Dr Bollard said the Government had asked the Reserve Bank and the Treasury last week to draft a blueprint for a deposit guarantee scheme.
That paper was delivered on Friday night, as the Government and the bank began to receive calls from their Australian counterparts about a similar scheme, which Canberra unveiled on Sunday, the same day as Prime Minister Helen Clark announced New Zealand's plan at an election rally.
"Inevitably there was a little bit of co-ordination and some attempt to ensure our scheme lined up against theirs," Dr Bollard said.
Before the announcement by Helen Clark on Sunday, there were fears that New Zealand customers would shift cash from local banks across the Tasman if Canberra was to introduce some kind of deposit protection and Wellington did not.
But once the decision was made to go ahead, Dr Bollard said, it was important it was done "early enough and big enough to stick".
He conceded that the swiftly drafted scheme would give rise to a number of potential problems including "boundary issues" concerning exactly what qualified as a deposit and would therefore be covered.
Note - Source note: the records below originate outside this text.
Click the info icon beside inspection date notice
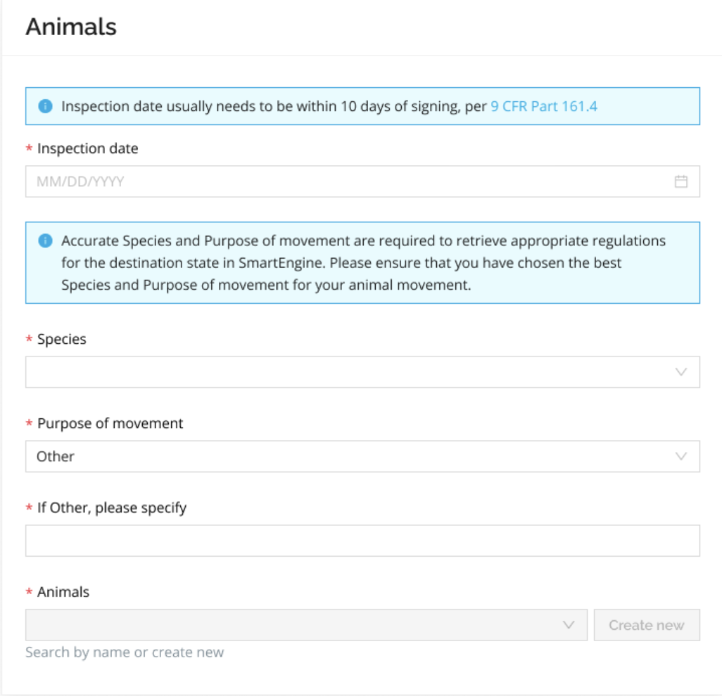Image resolution: width=722 pixels, height=696 pixels. tap(45, 106)
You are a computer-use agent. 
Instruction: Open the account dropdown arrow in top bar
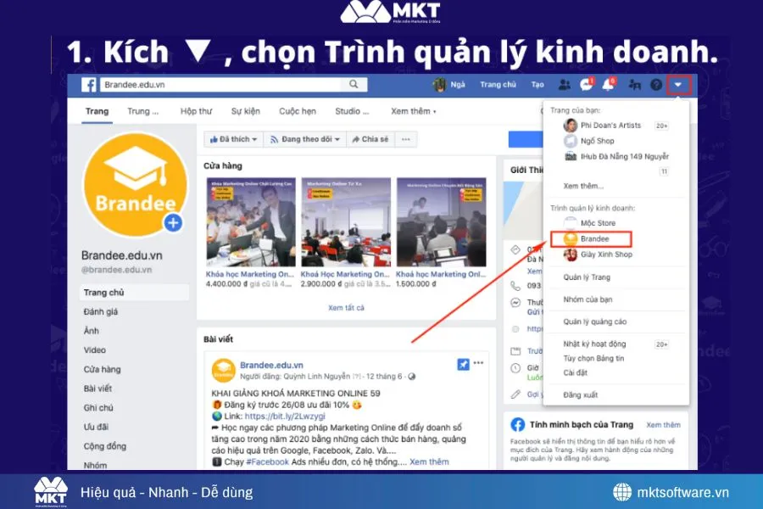678,85
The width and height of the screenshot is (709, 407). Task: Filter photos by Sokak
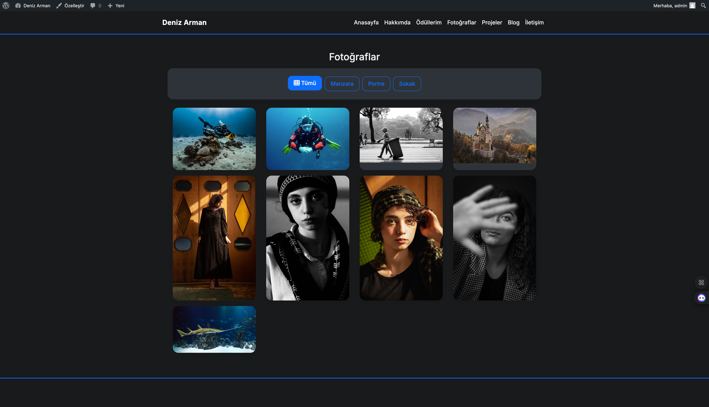click(x=407, y=84)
By last night ASB, Westpac, Kiwibank, ANZ-National, BNZ and Southland Building Society, which gained a banking licence only last week, said they would opt in to the scheme, as did ANZ-owned finance company UDC Finance.
While the big four Australian banks have professed their support for the scheme, the Herald understands there is some dissatisfaction that it will see them cross-subsidise smaller institutions, including finance companies and Kiwibank.
Under the scheme, banks will be charged a fee of 10 basis points on deposits of more than $5 billion.
"How much is Kiwibank's deposit figure?" said one major bank source. "$4.7 billion."
Australian media commentators have been more blunt, labelling the scheme a tax on the Australian banks "to bail out any smaller New Zealand finance companies that fail".
Until Sunday's announcements, New Zealand and Australia had been the only two countries in the OECD without some form of deposit insurance or guarantee.
The Reserve Bank's previous position was that such insurance or guarantees were counter-productive and created a "moral hazard" where the knowledge that the Government would clean up the mess should a bank fail encouraged risk-taking by institutions.
Critics of the Reserve Bank's previous stance argued that there was an implicit Government guarantee for the New Zealand Post-owned Kiwibank anyway and that the Government bailout of the Bank of New Zealand in 1990 - which cost $635 million - had also probably fuelled expectations that it would not allow any systemically important bank to fail.